ReplaySubject / ReplayProcessor - BehaviourSubject / BehaviorProcessor on steroids. Returns not one last event, but as much as you like. If you subscribe to a completed ReplaySubject or ReplayProcessor, then all accumulated data will be received.

Thus, ReplaySubject.createWithSize (1) and BehaviourSubject.create () work differently after switching to the terminal state. During the subscription, the first will return the last event, and the second will not. The same is true for the ReplayProcessor.

CompletableSubject , MaybeSubject and SingleSubject work in the same way as PublishSubject, only designed for use with Completable, Maybe and Single respectively.

UnicastSubject / UnicastProcessor is actually a ReplaySubject, which ensures that it has only one subscriber.
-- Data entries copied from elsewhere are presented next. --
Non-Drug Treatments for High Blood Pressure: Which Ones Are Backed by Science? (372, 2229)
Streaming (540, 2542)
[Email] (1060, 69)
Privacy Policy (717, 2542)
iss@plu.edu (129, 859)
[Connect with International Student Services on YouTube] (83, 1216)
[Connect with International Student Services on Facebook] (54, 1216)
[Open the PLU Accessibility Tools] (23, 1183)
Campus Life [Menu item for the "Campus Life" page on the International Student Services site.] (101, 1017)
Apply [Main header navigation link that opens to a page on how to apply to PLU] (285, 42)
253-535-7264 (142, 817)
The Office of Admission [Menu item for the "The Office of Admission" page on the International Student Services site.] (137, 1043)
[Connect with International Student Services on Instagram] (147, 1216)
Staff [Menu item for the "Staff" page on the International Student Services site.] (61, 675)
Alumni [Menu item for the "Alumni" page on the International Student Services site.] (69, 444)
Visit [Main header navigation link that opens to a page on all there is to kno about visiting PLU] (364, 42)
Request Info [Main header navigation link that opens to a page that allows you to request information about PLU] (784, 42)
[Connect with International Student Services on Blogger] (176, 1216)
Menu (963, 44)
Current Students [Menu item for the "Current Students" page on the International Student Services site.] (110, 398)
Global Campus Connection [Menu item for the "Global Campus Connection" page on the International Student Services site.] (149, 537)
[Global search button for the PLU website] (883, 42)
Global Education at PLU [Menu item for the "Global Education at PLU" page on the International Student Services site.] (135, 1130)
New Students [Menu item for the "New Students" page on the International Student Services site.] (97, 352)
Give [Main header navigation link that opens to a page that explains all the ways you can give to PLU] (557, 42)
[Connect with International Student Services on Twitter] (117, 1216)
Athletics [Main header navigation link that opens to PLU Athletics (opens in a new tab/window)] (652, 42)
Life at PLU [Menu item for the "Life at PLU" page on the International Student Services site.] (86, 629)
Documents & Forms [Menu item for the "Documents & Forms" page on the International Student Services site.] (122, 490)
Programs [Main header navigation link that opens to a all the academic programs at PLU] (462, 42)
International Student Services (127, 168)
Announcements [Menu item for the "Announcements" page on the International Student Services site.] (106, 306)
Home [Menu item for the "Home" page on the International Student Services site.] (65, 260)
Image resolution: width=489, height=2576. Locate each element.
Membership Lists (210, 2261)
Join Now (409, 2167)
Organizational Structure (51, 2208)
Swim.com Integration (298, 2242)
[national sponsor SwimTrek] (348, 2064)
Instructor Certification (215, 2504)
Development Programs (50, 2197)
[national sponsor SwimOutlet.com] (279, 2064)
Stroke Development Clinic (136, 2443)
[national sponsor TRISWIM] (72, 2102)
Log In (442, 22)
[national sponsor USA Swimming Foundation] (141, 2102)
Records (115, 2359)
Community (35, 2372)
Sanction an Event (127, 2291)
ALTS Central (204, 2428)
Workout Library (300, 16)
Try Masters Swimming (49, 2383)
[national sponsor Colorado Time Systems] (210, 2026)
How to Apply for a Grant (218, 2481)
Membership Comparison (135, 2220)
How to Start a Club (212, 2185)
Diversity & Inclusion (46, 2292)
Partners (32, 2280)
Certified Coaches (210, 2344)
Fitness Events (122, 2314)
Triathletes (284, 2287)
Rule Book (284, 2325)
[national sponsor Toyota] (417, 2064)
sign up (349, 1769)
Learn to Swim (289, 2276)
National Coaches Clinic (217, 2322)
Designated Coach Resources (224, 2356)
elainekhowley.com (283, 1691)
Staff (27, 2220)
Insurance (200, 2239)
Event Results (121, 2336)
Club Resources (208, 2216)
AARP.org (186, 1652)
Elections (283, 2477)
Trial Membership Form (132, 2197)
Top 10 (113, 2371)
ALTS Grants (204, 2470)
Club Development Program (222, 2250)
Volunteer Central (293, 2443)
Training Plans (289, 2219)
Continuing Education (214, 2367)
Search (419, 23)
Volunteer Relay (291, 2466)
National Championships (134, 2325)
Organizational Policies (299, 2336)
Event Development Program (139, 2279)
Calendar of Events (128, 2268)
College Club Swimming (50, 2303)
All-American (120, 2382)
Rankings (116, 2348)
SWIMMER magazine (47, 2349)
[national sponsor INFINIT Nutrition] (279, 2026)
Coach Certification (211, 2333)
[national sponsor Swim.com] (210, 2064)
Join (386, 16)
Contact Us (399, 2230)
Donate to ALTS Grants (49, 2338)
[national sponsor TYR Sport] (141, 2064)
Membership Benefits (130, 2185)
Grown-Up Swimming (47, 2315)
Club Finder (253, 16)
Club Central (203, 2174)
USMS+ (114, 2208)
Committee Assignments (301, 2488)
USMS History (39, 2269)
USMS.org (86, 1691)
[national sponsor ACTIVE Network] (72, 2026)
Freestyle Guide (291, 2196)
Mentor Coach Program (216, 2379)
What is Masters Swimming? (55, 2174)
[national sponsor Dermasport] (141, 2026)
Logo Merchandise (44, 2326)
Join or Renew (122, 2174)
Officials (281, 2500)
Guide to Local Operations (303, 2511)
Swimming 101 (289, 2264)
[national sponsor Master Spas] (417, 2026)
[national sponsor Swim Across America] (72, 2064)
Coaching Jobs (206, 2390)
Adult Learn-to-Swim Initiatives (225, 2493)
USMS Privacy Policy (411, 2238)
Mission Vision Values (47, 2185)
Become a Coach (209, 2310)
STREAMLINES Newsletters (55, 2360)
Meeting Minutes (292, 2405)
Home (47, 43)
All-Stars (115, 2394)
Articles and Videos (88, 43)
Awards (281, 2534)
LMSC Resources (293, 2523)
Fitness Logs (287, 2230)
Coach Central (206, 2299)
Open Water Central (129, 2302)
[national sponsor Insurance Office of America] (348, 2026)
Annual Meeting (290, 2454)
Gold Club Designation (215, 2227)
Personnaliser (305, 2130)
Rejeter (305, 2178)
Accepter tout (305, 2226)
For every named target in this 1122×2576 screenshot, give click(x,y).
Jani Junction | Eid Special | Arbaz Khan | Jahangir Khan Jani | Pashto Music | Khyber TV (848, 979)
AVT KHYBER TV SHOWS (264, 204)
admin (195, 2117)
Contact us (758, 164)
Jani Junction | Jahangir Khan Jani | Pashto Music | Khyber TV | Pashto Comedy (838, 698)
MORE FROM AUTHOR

It throws an IllegalStateException when trying to re-subscribe.



Those. next snippet

 val subject = UnicastSubject.create<String>(3) repeat(3) { subject.onNext(it.toString()) } subject.onComplete() subject.subscribe({ Log.d("RxLogs", it) }, { }, { Log.d("RxLogs", "complete") }) 

will log
0
one
2
complete

MulticastProcessor works similarly to PublishProcessor, except for one small feature. He is able to handle backpressure for the stream entering it. MulticastProcessor allows you to set the size of the buffer in which it will pre-request items from upstream for future subscribers.

In the diagram below, a processor is created with a storage for 2 elements, which it immediately requests from its source. Therefore, when the first observer subscribes to it, it immediately gives the contents of the buffer, which is instantly filled with new events. After the terminal event, MulticastProcessor clears its repository and new subscribers immediately receive the completion of the stream.